Geärgert hat mich teilweise die Art, wie die Autorin – wohl um die Dynamik der Geschichte aufrecht zu erhalten – die Gedanken und Gefühle der Hauptpersonen vernachlässigt hat. Beispiel: Als ein guter Freund und Weggefährte Janas in einem Kloster vor ihren Augen von dem geheimnisvollen Mönch ermordet wird, sagt sie ihrem Begleiter Bescheid, packt beider Sachen zusammen und drängt auf einen raschen Aufbruch. Seiten vorher war ausführlich davon die Rede, wie sehr ihr der Ermordete ans Herz gewachsen ist und dass sie ihn mittlerweile als sehr guten und engen Freund empfindet. Und dann zieht sie einfach weiter, und lässt diesen engen Freund in seinem Blut liegen, ohne auch nur irgendwem Bescheid zu sagen und für ein anständiges Begräbnis zu sorgen? Wohlgemerkt, wir befinden uns in einem Kloster, in dem das ja wohl kein Problem gewesen sein dürfte… Kein Anzeichen für Schock, wenig Anzeichen für Trauer... nicht sehr realistisch irgendwie. Anschließend denkt sie zwar ab und zu, wie schade es ist, ihn verloren zu haben – trotzdem setzt sie ihren Weg (die Schatzsuche) weitestgehend unbeeindruckt fort. Kaum eine Andeutung findet sich, wie verstörend es für einen Menschen sein muss, eine solche Tat an einem so engen Freund miterleben zu müssen. Man hat bei Jana manchmal das Gefühl, dass sie eine „Überheldin“ ist, die nichts – auch (ein Stück vorher in der Geschichte) nicht der vermeintliche Tod ihres Verlobten – wirklich aus der Fassung bringen kann. Die emotionalen Zwischentöne scheinen in diesem Roman oftmals zu fehlen – Helden sind eben Helden und mehr muss in einem Abenteuerroman nicht herausgearbeitet werden. Ich finde das sehr schade, denn besonders Jana und Conrad wirken dadurch etwas hölzern und ich habe in ihnen keine Tiefe gespürt.

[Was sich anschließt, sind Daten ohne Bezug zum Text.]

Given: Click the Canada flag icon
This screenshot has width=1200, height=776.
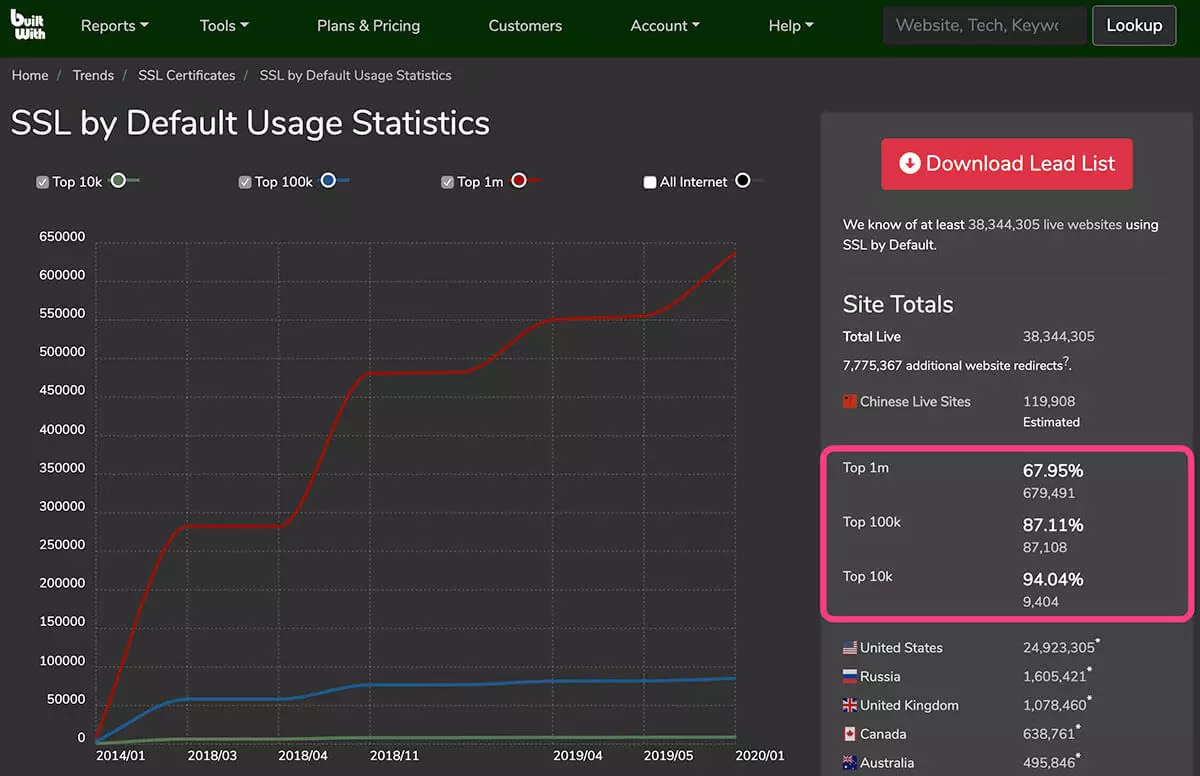Looking at the screenshot, I should point(850,734).
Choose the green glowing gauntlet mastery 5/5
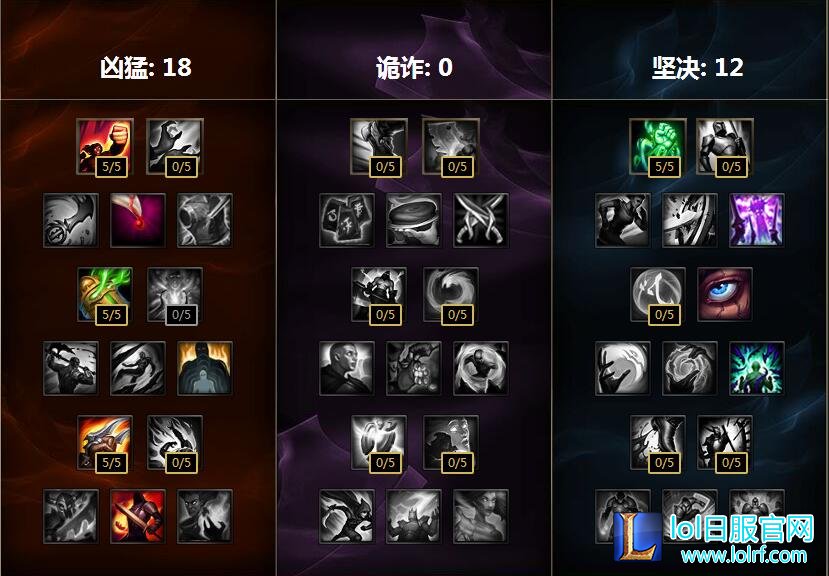 105,295
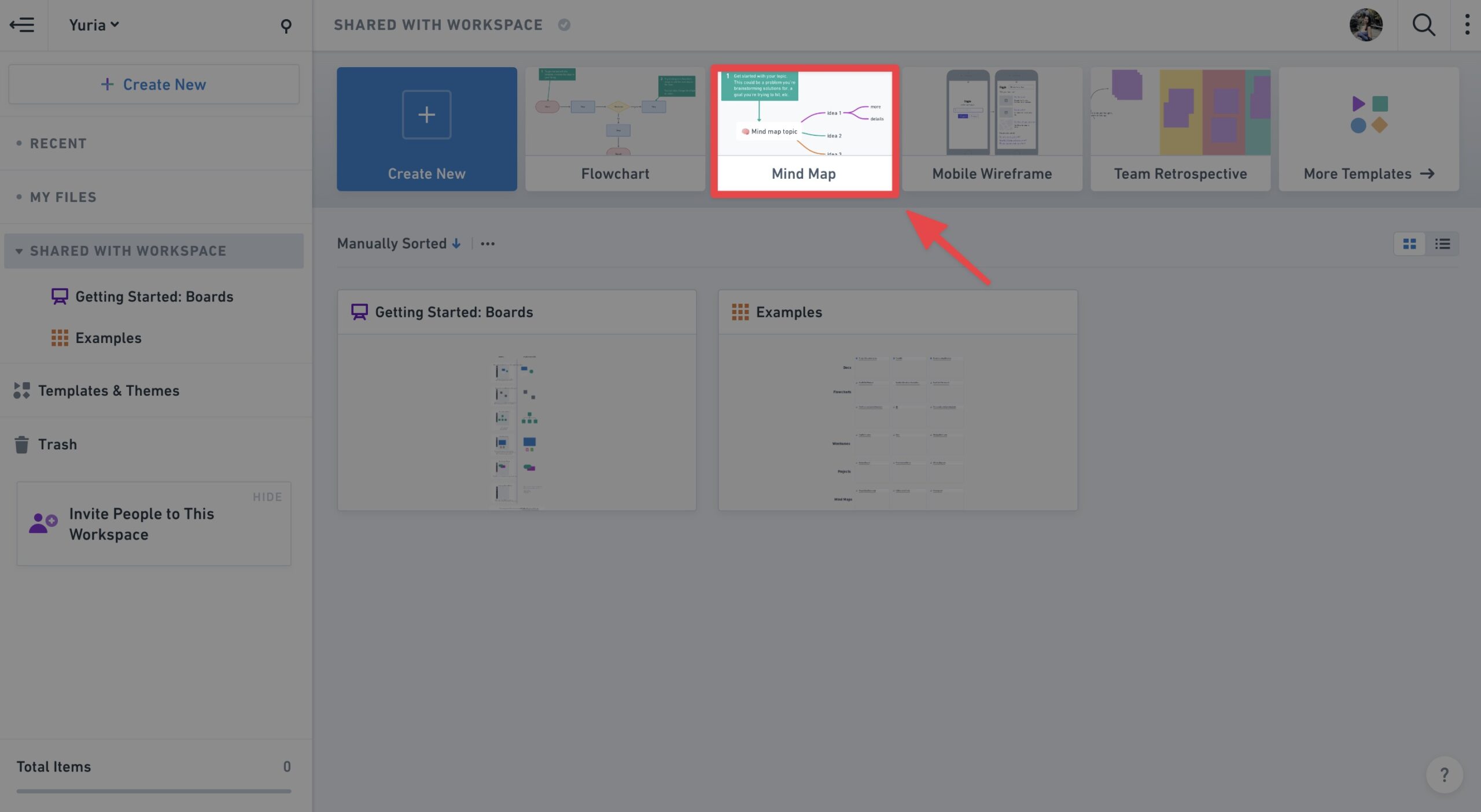Click the user profile avatar

[x=1366, y=25]
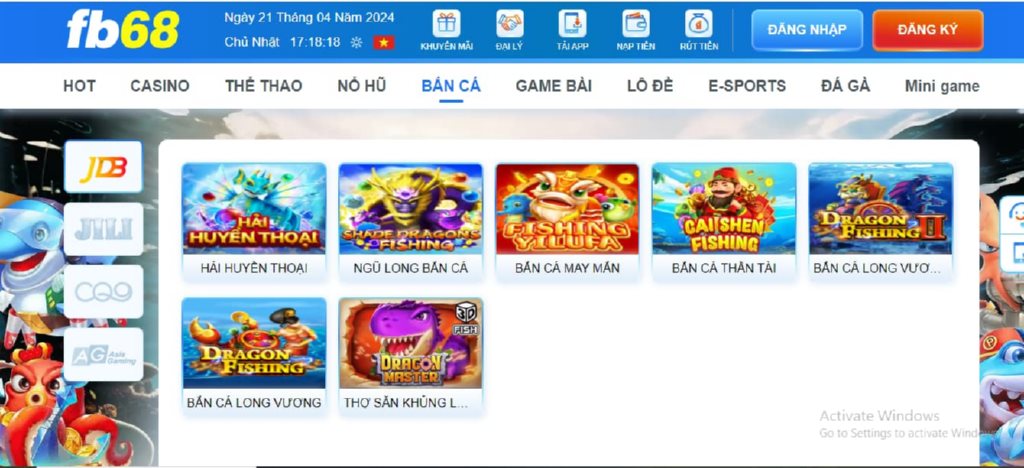The height and width of the screenshot is (468, 1024).
Task: Select the AG Asia Gaming provider
Action: coord(103,354)
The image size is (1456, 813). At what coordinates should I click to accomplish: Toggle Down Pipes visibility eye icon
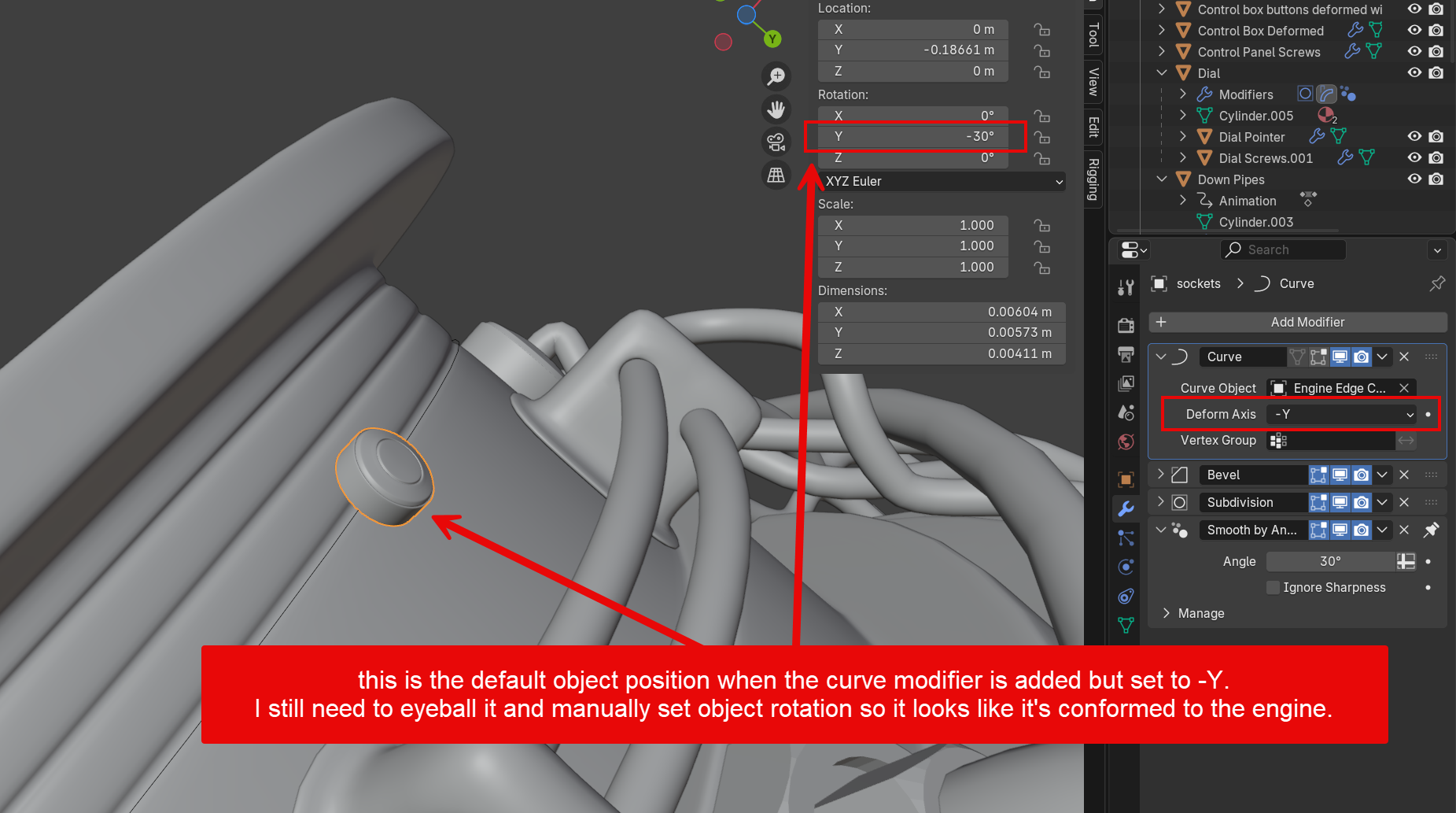[x=1414, y=179]
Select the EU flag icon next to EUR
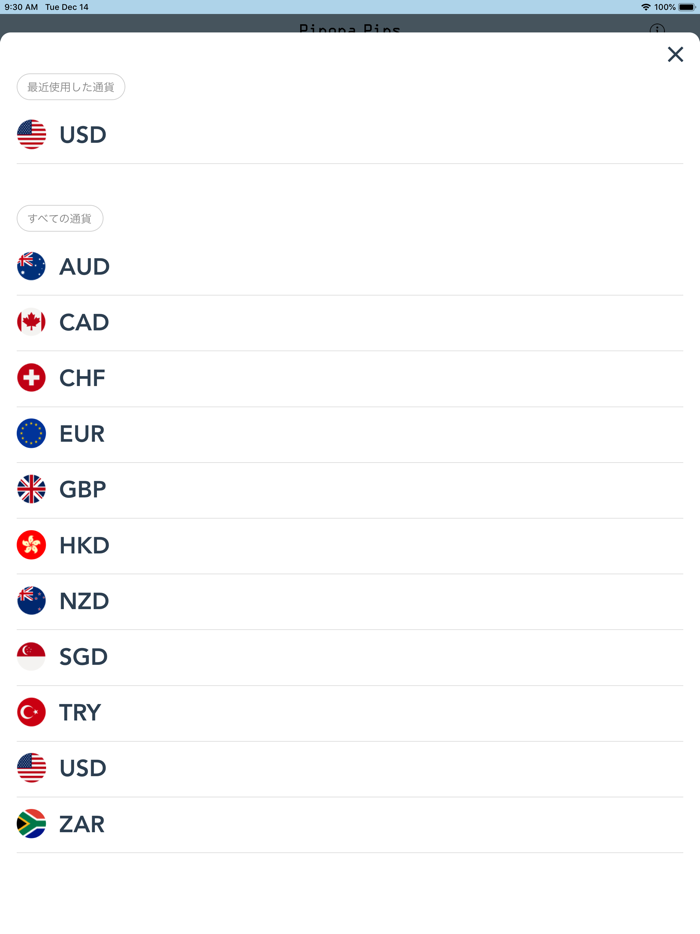This screenshot has width=700, height=934. coord(31,434)
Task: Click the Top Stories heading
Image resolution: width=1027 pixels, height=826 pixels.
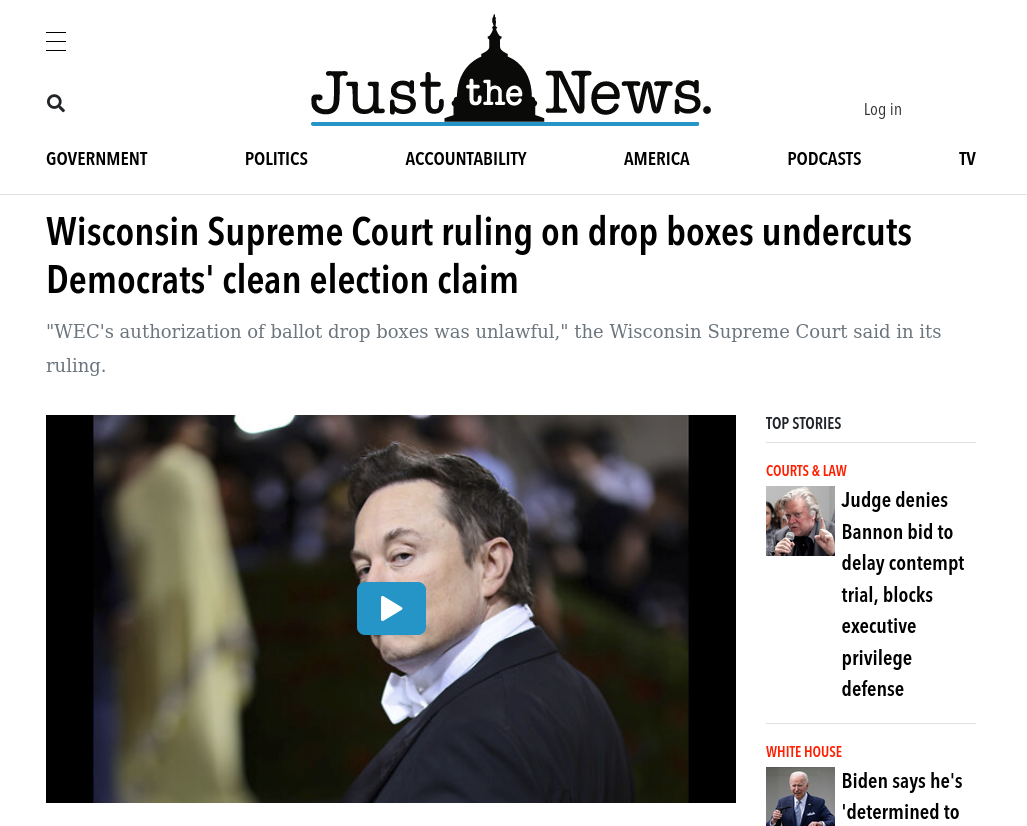Action: point(804,423)
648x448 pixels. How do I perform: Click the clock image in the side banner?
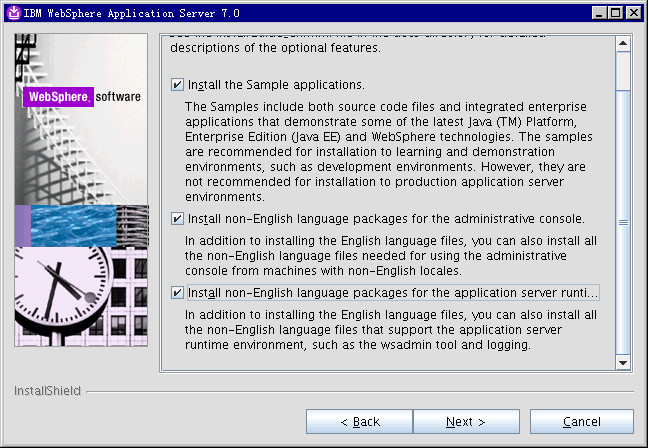point(60,295)
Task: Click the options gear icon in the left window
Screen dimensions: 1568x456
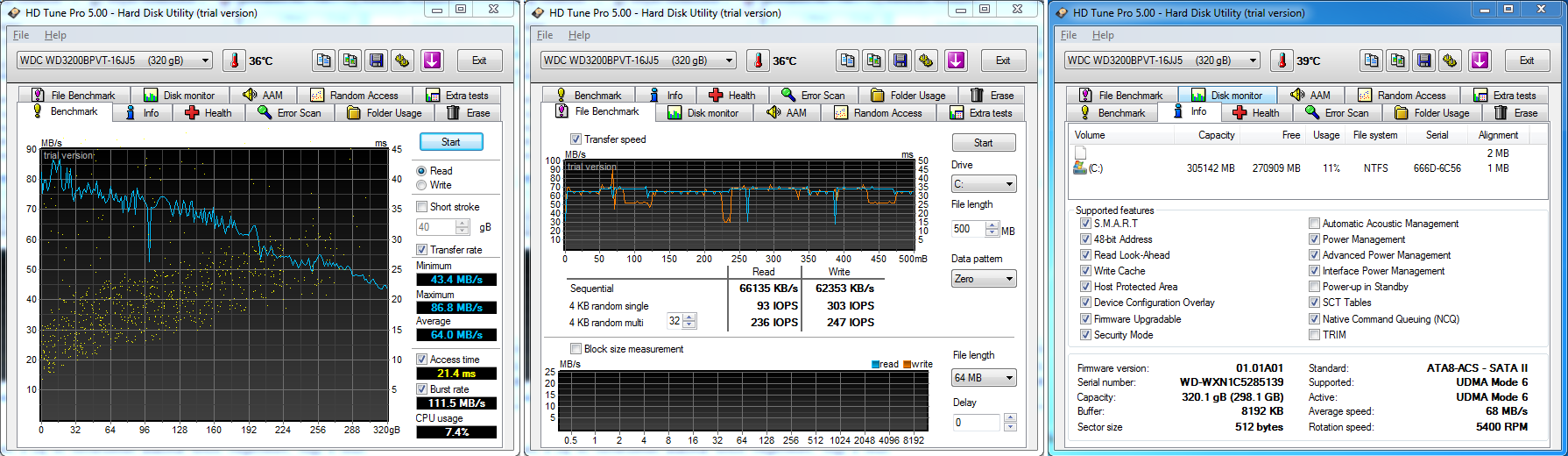Action: [x=402, y=61]
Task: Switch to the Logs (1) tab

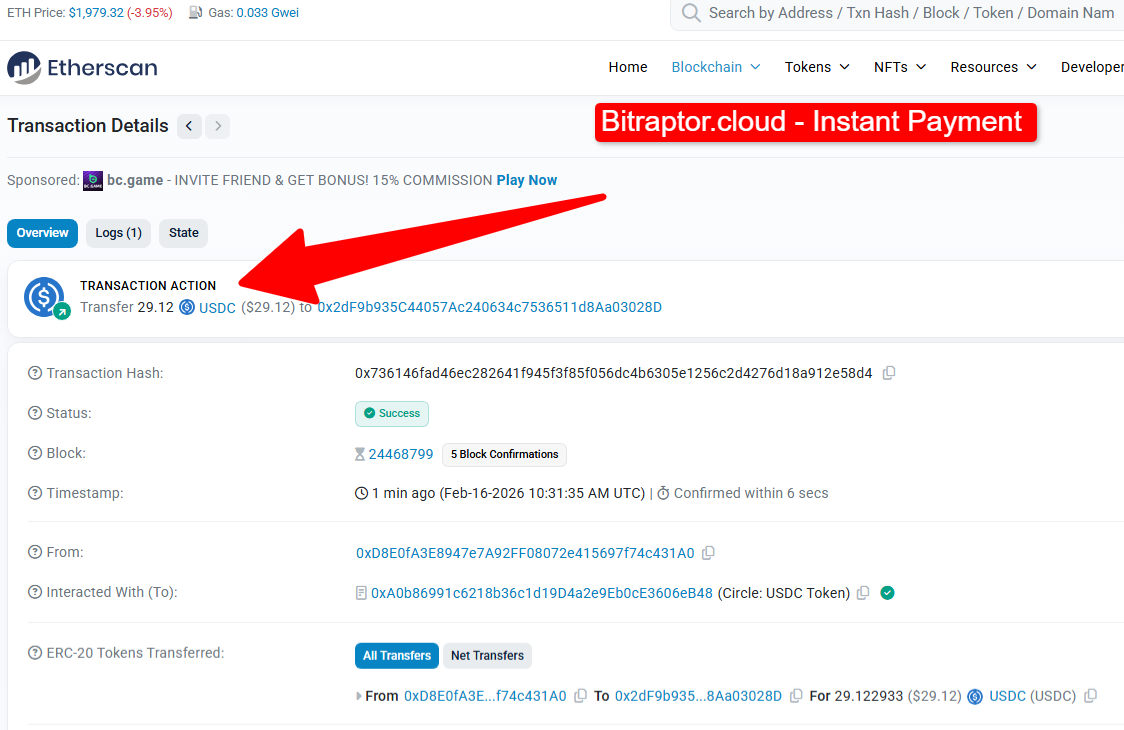Action: click(118, 233)
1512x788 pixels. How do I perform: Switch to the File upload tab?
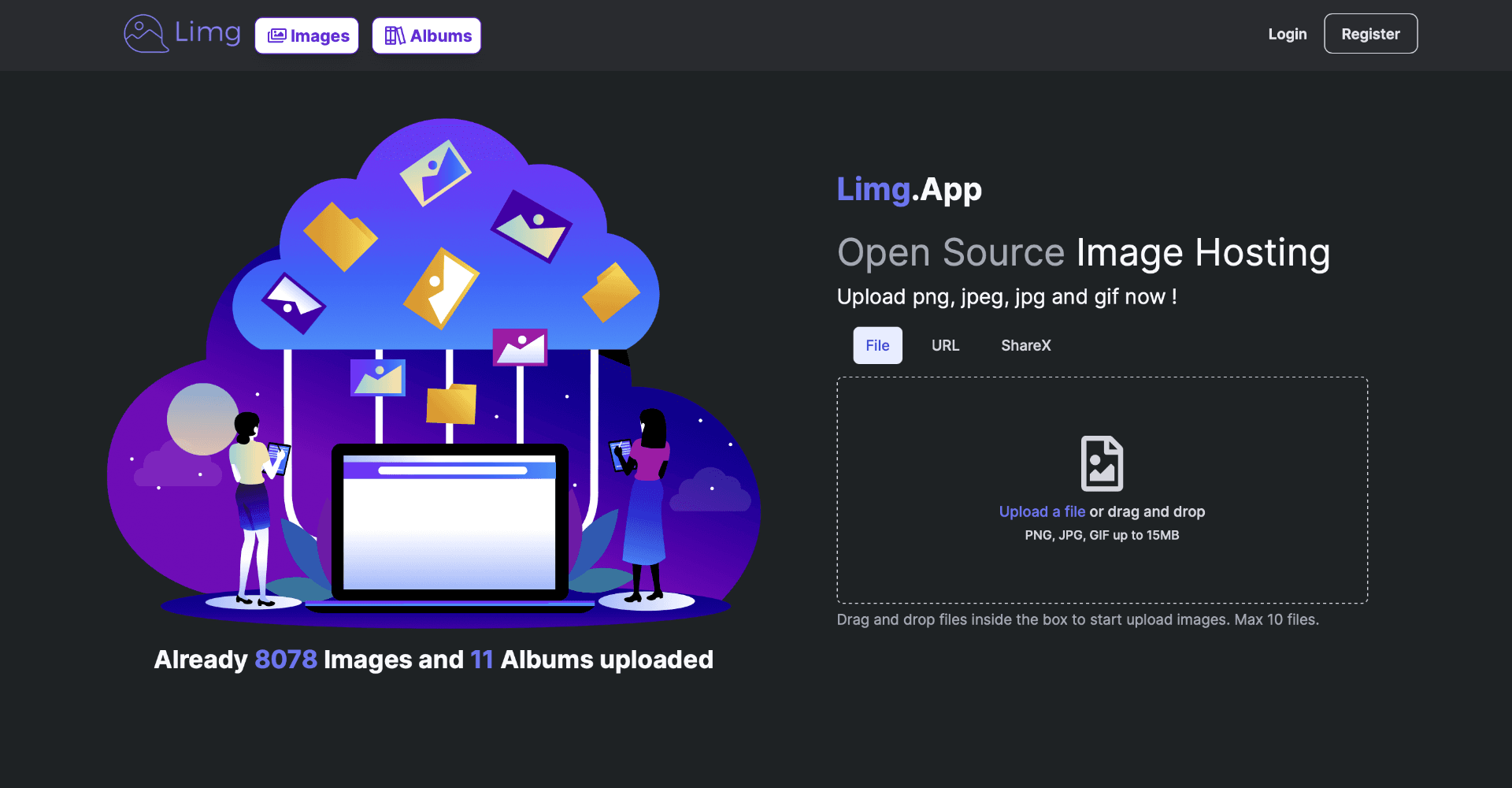[x=877, y=345]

Dadurch empfand ich den Roman trotz der unzweifelhaft vollgepackten Handlung teilweise als etwas langweilig. So richtig gepackt hat er mich nur an wenigen Stellen. Deshalb würde ich ihn auch nur als „netten Schmöker für Zwischendurch“ empfehlen. Vielleicht hätte es dem Buch besser getan, wenn es nicht schon ein knappes Jahr nach Teil 1 erschienen wäre und die Autorin sich etwas mehr Zeit hätte nehmen können, um ihre Figuren besser herauszuarbeiten. Das Buch wirkt auf mich irgendwie "schnell heruntergeschrieben". Aber als Unterhaltungsliteratur funktioniert das Buch sicherlich auch so. Da ich mir nach dem (aus meiner Sicht besser durchdachten) ersten Teil aber mehr erwartet hatte, kann ich nicht mehr als 3 Sterne vergeben.